**Records from a dataset**
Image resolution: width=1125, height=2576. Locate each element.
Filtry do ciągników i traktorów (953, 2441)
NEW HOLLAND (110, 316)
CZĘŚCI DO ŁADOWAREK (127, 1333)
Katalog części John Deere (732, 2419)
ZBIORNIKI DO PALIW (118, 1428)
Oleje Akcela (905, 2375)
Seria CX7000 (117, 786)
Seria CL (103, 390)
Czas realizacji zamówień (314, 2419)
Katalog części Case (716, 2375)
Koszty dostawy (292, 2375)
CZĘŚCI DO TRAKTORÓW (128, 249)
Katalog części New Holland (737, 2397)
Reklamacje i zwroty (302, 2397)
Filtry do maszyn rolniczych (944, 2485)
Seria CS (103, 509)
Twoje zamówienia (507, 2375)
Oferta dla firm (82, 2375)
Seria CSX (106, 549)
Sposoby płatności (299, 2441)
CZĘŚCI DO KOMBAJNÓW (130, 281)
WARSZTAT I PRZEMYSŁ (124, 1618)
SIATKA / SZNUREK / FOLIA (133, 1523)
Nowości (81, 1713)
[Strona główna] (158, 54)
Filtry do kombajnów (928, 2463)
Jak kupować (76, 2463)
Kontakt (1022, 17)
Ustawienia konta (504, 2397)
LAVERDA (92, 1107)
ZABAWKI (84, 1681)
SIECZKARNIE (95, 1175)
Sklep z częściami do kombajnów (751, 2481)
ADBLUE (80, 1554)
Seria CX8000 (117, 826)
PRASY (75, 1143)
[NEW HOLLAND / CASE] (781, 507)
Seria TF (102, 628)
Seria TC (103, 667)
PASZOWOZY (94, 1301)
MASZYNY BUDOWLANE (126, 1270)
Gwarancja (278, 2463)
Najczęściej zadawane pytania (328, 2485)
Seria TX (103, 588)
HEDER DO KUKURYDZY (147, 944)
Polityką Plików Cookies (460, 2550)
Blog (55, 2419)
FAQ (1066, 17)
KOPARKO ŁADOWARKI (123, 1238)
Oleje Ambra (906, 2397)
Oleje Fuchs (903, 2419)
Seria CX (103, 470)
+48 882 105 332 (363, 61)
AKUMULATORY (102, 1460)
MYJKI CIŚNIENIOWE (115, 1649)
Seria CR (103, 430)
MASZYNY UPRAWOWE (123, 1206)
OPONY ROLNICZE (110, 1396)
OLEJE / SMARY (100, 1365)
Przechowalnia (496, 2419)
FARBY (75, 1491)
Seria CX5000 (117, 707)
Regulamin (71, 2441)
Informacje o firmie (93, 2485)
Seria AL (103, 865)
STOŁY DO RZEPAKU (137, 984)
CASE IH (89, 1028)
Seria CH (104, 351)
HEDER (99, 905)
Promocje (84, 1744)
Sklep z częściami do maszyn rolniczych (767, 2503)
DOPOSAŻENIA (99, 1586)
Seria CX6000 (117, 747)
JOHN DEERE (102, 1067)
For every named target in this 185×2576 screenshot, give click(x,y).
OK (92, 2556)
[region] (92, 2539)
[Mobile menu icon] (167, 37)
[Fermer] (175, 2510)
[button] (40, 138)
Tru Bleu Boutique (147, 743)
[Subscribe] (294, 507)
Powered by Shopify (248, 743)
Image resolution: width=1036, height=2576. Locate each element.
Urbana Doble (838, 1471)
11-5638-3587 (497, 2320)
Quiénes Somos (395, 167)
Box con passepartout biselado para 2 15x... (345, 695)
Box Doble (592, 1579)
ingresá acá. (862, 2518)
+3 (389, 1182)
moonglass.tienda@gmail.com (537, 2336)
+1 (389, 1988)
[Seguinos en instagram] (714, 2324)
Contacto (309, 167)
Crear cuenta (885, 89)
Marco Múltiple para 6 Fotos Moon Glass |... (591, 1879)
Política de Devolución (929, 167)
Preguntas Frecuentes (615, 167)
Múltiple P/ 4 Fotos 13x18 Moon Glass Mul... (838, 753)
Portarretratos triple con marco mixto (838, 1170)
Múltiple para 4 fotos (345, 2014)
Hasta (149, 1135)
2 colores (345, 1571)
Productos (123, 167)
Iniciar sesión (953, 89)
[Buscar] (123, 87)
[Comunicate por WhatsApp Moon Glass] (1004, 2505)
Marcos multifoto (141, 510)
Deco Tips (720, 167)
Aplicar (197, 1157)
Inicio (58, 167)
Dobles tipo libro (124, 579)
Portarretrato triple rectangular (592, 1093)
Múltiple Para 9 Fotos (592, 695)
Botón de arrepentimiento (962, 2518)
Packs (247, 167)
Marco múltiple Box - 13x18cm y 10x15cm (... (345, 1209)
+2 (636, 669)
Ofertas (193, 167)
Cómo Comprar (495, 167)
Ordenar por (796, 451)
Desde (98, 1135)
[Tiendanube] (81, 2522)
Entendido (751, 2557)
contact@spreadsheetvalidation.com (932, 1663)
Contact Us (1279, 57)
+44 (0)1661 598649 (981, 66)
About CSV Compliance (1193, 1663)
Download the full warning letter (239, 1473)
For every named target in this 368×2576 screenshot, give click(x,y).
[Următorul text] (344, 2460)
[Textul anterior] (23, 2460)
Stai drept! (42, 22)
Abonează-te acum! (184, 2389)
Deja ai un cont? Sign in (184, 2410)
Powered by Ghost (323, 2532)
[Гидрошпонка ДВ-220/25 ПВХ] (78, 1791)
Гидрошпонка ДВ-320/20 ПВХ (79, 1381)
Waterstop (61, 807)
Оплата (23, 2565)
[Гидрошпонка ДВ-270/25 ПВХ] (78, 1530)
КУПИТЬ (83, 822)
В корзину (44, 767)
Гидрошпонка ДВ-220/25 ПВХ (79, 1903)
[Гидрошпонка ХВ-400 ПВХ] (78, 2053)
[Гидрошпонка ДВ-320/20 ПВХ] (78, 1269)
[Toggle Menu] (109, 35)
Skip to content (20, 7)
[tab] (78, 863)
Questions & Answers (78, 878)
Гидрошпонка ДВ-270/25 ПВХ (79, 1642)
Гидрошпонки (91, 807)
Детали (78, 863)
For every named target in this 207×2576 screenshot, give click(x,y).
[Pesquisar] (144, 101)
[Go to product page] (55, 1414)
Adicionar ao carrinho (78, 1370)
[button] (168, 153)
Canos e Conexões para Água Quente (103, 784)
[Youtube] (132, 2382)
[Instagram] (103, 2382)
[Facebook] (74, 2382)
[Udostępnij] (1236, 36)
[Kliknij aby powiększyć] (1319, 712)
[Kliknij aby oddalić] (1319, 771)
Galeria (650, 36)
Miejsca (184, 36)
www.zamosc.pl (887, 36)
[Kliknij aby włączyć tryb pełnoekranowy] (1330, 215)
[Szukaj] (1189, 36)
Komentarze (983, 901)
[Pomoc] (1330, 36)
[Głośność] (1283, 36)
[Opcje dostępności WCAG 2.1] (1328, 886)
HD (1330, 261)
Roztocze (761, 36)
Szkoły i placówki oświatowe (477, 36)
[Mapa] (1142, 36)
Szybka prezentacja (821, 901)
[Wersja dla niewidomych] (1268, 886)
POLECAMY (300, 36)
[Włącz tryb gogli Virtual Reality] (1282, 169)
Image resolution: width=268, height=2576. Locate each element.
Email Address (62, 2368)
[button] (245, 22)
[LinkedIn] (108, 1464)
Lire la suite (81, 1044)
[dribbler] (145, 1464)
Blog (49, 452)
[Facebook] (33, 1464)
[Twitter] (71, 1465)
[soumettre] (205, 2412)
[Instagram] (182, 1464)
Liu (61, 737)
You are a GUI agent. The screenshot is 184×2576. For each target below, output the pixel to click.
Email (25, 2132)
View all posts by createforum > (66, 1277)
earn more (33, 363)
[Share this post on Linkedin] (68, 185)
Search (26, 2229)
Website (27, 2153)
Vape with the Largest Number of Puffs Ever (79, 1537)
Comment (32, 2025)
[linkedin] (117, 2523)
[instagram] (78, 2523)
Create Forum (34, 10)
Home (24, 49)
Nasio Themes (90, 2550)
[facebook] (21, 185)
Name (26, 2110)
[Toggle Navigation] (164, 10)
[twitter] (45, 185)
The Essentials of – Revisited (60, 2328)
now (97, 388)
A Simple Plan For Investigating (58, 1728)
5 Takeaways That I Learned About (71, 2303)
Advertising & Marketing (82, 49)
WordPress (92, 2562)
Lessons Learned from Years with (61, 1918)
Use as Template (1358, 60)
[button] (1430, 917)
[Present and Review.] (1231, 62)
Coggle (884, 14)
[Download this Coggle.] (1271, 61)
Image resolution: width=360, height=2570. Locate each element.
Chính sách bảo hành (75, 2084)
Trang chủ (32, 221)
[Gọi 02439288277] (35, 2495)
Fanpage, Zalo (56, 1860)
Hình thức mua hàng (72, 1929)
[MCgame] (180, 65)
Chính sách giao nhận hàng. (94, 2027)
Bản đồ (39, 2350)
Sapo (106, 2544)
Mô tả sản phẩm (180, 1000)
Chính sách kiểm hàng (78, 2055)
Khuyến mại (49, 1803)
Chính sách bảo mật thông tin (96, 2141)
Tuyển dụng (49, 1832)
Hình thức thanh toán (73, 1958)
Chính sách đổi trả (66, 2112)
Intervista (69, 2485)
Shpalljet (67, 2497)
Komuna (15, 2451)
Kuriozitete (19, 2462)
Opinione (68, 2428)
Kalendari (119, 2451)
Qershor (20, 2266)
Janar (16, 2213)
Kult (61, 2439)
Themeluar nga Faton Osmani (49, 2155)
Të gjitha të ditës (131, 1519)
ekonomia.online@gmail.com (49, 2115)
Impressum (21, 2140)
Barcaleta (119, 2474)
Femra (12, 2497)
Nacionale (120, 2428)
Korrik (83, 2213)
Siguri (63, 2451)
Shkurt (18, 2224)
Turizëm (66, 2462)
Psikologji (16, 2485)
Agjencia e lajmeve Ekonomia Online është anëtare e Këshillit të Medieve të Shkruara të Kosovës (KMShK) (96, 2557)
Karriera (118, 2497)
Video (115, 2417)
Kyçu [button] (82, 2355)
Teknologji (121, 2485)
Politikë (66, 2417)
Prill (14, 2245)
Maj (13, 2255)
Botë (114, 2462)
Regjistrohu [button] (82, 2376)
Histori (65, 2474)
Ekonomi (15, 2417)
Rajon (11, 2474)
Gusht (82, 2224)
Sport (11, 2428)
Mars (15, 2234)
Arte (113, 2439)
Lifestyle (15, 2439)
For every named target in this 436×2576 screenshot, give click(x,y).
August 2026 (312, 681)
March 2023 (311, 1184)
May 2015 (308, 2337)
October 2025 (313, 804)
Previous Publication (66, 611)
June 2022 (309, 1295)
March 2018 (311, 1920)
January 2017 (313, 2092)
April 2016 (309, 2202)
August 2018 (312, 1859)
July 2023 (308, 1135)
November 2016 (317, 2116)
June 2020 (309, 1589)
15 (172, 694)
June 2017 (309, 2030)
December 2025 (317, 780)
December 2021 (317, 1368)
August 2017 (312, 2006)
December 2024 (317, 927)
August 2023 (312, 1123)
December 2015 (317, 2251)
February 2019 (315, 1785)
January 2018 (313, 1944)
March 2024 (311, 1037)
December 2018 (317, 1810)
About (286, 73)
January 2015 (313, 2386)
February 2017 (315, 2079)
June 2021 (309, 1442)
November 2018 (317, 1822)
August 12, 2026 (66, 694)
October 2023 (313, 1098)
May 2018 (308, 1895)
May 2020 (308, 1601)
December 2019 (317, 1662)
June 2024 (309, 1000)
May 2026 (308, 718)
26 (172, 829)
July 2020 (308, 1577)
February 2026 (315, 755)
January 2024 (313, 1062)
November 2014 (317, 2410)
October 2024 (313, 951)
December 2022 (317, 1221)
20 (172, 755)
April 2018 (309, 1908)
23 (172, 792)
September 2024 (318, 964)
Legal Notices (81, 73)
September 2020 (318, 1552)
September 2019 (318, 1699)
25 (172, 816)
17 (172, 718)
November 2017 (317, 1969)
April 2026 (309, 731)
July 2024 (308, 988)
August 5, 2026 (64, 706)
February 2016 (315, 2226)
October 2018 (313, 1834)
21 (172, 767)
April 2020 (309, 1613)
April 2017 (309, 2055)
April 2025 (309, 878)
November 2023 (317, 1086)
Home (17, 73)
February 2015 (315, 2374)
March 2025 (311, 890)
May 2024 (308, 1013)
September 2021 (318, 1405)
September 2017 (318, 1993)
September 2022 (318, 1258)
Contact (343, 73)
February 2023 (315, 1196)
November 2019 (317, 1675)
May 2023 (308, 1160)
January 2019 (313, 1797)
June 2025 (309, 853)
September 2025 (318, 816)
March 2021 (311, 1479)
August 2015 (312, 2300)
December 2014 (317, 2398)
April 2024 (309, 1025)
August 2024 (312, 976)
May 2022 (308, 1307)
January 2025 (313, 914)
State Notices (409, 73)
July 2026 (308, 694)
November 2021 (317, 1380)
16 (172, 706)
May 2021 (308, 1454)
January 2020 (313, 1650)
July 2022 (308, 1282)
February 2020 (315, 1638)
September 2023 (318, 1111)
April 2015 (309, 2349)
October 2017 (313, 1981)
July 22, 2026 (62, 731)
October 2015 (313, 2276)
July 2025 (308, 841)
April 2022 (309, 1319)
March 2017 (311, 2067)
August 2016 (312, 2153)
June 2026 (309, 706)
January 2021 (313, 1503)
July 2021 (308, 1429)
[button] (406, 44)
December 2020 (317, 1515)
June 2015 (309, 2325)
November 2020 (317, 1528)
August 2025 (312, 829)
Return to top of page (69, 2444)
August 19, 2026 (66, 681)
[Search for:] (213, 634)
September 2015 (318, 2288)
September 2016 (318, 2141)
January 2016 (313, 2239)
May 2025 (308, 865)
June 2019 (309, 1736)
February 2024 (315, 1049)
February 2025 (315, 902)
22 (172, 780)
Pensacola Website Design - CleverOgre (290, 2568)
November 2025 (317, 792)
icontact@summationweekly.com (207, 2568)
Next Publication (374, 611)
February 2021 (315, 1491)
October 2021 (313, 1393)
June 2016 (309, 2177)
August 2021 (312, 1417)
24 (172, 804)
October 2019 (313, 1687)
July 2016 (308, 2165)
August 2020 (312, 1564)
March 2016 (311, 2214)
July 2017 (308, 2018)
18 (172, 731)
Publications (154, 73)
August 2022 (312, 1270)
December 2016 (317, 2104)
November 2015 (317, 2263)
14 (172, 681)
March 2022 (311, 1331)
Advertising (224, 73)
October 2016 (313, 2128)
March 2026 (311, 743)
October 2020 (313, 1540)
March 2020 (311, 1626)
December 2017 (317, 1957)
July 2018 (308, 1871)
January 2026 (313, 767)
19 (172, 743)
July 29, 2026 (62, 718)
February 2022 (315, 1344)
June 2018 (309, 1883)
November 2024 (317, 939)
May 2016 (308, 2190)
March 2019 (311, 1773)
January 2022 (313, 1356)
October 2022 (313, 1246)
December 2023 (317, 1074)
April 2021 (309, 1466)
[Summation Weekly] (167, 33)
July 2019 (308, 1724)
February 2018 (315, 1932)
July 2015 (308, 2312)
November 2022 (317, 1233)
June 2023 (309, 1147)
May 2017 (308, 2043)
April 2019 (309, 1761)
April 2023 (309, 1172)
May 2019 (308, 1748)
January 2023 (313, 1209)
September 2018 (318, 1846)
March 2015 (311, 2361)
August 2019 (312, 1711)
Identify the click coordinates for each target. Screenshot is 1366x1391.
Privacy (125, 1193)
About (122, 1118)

**EXERCISE AIM**
Each line above that carries the string "target" has to be returned.

**RESULT**
For every named target in this 185×2576 screenshot, give click(x,y).
For every named target in this 368×2576 screenshot, give click(x,y).
For every named target in this 207×2576 screenshot, give click(x,y).
You are a GUI agent. The screenshot is 184×2576. For each target below, output the pixel to click.
For every named target in this 436×2576 screenshot, give click(x,y).
Identify the click coordinates for each target. Screenshot is 1366x1391.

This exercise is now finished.